In particolare, la pendenza dell’aggiornamento ex art. 91, comma 5, d.lgs. 159/2011, attivato sulla base dell’esito favorevole del controllo giudiziario, impedisce di considerare il rapporto contrattuale automaticamente risolto, richiedendo invece una valutazione concreta da parte della stazione appaltante.
Secondo il Collegio, il possesso ininterrotto dei requisiti di moralità non può essere inteso in senso assoluto. La normativa antimafia, infatti, non prevede effetti retroattivi per l’aggiornamento dell’informativa, ma ne riconosce comunque la funzione di verifica attuale della sussistenza delle condizioni interdittive. Proprio per questo, nel tempo tecnico necessario alla conclusione dell’aggiornamento, l’Amministrazione non è vincolata a risolvere il contratto, ma può, se lo ritiene opportuno, sospenderne l’esecuzione ai sensi dell’art. 107 del d.lgs. 50/2016 (oggi art. 121 d.lgs. 36/2023), per poi decidere sul da farsi.
Inoltre, nella pronunci in commento viene valorizzato il fatto che la stazione appaltante era perfettamente consapevole, già in sede di aggiudicazione, della situazione dell’impresa e della temporaneità del controllo giudiziario, che sarebbe giunto a scadenza in corso d’opera. Nonostante ciò, l’Amministrazione non aveva adottato alcuna misura preventiva o istruttoria, ed ha poi scelto di risolvere il contratto sulla base di una sopravvenienza puramente formale, senza attendere l’esito dell’aggiornamento prefettizio.

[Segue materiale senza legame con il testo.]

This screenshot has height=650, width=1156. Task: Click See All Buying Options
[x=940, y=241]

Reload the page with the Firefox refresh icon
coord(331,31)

Il Consiglio di Stato sottolinea come le disposizioni del d.lgs. 50/2016, ratione temporis applicabile al caso di specie, non prevedano la risoluzione obbligatoria in simili ipotesi, che non rientrano nei casi tassativi previsti dall’art. 108. Pertanto, la stazione appaltante conserva un margine di discrezionalità, che va esercitato tenendo conto non solo del quadro normativo, ma anche dello stato di esecuzione del contratto, dell’interesse pubblico e della collaborazione attiva dell’impresa.
Tale chiarimento trova applicazione anche rispetto la normativa vigente, considerato che le disposizioni dell’art. 108 del d.lgs. n. 50/2016 sono state sostanzialmente riprodotte, senza significative modifiche, nell’art. 122 del d.lgs. n. 36/2023.
Di conseguenza, la logica restrittiva nell’interpretazione delle cause di risoluzione automatica del contratto resta pienamente attuale, anche nel nuovo contesto normativo. Il legislatore, infatti, continua a prevedere la risoluzione obbligatoria solo in presenza di specifici presupposti tassativamente elencati, che non includono il caso – come quello di specie – in cui l’informativa interdittiva, originariamente sospesa per effetto del controllo giudiziario, riacquisti efficacia mero iure in attesa del completamento del procedimento di aggiornamento.
Ne deriva che, anche sotto il vigore del Codice del 2023, la stazione appaltante non è tenuta a risolvere automaticamente il contratto, ma deve esercitare un potere discrezionale.